Task: From the first line of the entries below to the line with "Task: Click the pencil", give each line again exactly.

Data provided:
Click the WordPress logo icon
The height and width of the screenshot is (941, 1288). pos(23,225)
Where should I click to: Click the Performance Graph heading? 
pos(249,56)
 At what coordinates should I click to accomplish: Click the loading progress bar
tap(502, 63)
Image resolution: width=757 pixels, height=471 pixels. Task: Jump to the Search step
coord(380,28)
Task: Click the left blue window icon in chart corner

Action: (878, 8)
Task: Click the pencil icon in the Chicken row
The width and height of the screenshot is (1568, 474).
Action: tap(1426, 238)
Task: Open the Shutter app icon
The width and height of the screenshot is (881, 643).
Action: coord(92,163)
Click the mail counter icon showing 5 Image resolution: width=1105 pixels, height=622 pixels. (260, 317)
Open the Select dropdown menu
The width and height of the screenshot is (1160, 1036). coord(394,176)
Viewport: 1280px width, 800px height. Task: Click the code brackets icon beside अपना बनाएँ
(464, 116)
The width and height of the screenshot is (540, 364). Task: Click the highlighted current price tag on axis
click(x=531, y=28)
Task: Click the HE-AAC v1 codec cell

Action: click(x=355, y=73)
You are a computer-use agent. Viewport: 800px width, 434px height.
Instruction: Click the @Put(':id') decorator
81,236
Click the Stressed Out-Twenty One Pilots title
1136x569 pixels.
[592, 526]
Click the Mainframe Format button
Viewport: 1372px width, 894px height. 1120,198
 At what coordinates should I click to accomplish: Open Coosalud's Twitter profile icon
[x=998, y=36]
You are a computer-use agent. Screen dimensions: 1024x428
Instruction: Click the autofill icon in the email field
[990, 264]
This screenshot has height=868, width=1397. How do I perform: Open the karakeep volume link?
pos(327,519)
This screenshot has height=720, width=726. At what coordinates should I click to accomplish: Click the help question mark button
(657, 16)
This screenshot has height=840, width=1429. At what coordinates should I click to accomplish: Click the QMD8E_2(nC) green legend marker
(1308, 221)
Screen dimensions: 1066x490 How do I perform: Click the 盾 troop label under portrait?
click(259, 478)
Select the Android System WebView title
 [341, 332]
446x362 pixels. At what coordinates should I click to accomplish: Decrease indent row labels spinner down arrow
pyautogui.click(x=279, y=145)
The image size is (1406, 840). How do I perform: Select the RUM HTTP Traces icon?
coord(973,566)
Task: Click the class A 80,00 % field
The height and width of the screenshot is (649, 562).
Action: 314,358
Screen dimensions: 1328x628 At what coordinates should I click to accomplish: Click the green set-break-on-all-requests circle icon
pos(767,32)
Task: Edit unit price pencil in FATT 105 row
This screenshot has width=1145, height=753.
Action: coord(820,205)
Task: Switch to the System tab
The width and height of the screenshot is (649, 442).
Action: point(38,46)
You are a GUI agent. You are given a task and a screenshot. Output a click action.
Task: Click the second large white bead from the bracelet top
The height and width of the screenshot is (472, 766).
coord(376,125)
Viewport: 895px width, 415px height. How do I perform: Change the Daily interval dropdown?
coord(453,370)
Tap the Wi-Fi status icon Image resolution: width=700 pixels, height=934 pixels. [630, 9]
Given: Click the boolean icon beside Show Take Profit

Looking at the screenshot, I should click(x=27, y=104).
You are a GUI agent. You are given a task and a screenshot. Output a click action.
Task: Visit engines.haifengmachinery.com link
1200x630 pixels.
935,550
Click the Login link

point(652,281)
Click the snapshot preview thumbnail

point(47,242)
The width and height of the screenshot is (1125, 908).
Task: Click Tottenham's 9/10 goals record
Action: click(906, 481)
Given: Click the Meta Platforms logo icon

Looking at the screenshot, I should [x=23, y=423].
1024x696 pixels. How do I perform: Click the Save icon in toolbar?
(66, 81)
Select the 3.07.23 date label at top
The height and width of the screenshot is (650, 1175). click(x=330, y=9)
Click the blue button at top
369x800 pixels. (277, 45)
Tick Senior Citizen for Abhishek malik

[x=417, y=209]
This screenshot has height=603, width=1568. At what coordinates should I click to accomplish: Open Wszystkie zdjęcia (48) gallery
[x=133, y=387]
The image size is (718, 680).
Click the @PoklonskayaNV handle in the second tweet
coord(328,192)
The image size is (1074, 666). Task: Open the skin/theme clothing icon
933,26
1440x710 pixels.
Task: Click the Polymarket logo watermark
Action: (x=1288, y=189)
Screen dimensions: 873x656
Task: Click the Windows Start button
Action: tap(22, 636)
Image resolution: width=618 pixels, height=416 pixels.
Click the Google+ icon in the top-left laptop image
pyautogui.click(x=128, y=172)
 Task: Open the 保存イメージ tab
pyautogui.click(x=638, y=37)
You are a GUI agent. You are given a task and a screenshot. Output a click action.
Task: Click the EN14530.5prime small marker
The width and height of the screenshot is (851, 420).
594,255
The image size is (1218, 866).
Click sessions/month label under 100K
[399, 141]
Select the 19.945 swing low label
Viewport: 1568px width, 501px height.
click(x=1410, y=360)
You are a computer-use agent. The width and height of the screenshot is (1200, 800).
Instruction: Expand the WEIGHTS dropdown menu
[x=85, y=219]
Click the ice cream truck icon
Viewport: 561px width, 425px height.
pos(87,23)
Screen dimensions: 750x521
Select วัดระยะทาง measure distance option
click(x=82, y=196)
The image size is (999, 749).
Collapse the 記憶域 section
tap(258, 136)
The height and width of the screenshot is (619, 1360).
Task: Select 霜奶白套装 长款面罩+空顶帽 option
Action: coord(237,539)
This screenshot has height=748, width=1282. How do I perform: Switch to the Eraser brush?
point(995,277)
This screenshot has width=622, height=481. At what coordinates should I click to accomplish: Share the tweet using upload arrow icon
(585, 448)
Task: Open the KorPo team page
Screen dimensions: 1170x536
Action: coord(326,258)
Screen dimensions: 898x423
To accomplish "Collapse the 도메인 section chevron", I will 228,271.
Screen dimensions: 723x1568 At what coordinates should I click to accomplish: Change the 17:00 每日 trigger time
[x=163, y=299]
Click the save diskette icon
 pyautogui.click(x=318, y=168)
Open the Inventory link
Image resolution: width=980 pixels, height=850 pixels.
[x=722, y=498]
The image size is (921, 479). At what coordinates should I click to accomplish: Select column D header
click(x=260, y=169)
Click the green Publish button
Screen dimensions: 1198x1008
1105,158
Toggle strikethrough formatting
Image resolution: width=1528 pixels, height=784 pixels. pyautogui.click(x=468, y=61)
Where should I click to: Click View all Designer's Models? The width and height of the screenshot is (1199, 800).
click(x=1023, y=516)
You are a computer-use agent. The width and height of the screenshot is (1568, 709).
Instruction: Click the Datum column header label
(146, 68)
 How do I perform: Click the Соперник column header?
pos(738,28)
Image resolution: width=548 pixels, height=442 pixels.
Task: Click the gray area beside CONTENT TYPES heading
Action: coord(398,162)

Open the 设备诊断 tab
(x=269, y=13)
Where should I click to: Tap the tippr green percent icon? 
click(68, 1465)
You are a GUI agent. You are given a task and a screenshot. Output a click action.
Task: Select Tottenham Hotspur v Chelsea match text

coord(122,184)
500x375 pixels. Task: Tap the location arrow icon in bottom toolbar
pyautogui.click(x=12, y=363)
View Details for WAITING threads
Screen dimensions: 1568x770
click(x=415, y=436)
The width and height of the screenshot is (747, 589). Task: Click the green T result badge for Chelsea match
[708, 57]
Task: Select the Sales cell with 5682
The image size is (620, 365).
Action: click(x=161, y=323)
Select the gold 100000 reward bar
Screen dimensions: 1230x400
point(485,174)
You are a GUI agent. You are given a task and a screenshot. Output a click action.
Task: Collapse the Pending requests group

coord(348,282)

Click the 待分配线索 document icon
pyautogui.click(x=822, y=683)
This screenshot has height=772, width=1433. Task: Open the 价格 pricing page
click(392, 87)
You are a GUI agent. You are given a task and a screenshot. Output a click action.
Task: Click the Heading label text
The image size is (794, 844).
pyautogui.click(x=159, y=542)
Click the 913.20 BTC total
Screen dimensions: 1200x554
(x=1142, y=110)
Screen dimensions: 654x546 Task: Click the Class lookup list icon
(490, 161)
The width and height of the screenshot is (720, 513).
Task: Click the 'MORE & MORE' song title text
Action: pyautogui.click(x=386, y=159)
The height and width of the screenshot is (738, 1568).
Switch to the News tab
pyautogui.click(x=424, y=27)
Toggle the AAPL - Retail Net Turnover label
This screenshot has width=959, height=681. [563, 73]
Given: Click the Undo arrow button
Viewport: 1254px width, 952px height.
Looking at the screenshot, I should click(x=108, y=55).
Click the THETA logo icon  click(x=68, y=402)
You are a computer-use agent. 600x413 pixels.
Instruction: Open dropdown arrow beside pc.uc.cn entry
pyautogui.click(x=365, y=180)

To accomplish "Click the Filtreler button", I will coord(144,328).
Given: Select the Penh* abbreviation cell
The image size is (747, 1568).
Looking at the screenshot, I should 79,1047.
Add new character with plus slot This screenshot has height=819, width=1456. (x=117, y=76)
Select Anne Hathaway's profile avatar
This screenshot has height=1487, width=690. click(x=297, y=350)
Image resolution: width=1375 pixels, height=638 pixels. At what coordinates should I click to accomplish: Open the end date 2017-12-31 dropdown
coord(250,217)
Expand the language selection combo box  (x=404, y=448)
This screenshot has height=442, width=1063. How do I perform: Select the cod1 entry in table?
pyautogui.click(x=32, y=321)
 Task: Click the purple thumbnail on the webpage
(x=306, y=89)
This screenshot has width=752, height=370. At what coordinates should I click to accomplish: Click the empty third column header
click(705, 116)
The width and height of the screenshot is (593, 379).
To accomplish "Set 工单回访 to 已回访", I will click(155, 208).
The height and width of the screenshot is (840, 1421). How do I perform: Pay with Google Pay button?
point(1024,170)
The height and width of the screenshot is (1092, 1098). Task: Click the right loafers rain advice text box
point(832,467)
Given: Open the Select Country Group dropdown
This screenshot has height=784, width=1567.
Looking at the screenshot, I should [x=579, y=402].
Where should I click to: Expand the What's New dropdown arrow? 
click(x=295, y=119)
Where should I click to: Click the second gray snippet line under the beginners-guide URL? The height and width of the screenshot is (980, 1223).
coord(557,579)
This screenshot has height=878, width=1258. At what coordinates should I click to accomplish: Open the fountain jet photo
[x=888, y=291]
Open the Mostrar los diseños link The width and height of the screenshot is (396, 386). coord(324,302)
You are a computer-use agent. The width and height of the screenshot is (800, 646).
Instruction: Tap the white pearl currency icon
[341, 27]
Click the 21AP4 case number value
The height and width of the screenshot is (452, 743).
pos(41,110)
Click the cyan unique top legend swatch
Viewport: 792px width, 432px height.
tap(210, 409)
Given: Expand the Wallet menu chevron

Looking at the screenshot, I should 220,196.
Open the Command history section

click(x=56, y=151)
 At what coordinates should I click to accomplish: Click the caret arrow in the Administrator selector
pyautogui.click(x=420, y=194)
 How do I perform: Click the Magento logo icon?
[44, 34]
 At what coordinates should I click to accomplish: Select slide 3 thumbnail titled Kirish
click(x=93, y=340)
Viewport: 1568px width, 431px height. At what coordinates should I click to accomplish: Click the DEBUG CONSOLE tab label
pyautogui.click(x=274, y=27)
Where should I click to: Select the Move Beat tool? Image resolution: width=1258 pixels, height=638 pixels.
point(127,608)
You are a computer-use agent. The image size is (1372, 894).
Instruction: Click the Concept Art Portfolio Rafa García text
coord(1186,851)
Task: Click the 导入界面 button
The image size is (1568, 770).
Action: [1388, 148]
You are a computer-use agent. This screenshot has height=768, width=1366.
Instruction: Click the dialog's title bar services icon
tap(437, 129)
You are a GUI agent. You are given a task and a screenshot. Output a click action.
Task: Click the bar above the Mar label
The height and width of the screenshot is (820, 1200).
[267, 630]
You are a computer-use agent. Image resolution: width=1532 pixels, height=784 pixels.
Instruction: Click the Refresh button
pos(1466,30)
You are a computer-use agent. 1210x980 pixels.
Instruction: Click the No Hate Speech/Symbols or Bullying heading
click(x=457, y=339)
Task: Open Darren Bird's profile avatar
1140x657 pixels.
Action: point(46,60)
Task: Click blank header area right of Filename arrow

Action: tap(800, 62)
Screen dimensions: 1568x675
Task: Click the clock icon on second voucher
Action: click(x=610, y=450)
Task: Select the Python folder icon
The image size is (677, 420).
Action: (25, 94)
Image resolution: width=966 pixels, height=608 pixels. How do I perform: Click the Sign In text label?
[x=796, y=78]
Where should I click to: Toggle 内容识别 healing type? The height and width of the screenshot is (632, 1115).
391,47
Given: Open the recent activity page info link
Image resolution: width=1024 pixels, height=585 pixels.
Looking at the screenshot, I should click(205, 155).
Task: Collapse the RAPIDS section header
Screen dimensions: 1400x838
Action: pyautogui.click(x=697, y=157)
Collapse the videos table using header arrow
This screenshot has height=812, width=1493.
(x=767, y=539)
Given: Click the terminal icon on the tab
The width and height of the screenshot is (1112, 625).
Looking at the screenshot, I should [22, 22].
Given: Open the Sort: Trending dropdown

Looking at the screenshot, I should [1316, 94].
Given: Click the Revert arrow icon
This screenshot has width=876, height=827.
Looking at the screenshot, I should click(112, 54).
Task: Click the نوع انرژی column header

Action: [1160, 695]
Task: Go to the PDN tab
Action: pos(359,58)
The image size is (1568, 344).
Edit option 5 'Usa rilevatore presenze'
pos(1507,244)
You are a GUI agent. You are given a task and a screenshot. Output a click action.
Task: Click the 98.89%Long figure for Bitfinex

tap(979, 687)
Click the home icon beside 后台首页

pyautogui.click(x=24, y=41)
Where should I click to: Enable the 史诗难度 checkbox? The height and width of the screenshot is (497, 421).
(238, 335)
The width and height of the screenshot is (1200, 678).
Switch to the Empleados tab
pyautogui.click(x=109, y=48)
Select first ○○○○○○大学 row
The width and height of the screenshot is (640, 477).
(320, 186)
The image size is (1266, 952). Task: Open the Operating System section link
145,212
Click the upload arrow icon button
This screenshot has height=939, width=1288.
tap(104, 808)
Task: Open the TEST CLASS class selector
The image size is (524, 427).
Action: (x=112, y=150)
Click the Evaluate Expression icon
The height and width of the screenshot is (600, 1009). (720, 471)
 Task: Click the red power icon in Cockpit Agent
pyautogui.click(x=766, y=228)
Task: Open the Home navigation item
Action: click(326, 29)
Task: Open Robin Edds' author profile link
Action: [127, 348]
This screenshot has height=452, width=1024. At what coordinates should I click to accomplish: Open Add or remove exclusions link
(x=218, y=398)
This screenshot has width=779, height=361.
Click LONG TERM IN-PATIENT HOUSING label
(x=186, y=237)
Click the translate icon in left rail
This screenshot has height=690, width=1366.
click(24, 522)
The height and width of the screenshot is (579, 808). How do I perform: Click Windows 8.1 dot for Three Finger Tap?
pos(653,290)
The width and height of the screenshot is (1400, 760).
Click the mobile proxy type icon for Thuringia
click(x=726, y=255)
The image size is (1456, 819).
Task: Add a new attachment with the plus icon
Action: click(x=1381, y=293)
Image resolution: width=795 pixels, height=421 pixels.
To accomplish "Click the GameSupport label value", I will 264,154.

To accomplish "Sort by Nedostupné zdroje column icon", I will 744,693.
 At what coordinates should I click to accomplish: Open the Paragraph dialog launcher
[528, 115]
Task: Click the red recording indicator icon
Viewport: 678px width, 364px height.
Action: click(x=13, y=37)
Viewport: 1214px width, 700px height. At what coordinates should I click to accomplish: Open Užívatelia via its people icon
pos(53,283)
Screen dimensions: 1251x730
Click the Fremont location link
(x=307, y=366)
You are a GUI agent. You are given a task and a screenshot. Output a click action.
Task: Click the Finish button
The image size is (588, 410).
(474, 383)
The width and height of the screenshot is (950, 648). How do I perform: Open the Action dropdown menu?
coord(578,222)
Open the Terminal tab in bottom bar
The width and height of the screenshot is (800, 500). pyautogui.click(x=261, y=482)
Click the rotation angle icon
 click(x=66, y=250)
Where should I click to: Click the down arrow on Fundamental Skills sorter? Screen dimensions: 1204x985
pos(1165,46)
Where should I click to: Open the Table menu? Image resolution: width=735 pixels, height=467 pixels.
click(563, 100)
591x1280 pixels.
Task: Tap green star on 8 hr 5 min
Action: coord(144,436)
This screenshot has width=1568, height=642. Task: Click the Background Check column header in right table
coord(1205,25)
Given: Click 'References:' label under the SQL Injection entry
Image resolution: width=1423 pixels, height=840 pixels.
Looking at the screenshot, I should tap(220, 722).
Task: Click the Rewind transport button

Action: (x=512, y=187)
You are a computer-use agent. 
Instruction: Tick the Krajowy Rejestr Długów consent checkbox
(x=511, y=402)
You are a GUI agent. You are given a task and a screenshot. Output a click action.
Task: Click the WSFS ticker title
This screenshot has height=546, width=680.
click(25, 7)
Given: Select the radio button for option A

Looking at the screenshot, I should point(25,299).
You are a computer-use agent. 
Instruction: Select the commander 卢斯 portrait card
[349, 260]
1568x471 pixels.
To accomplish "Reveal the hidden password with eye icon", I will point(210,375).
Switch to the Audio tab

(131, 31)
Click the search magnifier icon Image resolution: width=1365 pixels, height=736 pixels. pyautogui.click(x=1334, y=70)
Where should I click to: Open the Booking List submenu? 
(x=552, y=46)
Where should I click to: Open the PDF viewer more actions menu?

Task solution:
Click the WordPress logo icon
The height and width of the screenshot is (941, 1288). pos(23,225)
Where should I click to: Click the Performance Graph heading? 
pos(249,56)
 At what coordinates should I click to accomplish: Click the loading progress bar
tap(502, 63)
Image resolution: width=757 pixels, height=471 pixels. Task: Jump to the Search step
coord(380,28)
Task: Click the left blue window icon in chart corner

Action: (878, 8)
Task: Click the pencil icon in the Chicken row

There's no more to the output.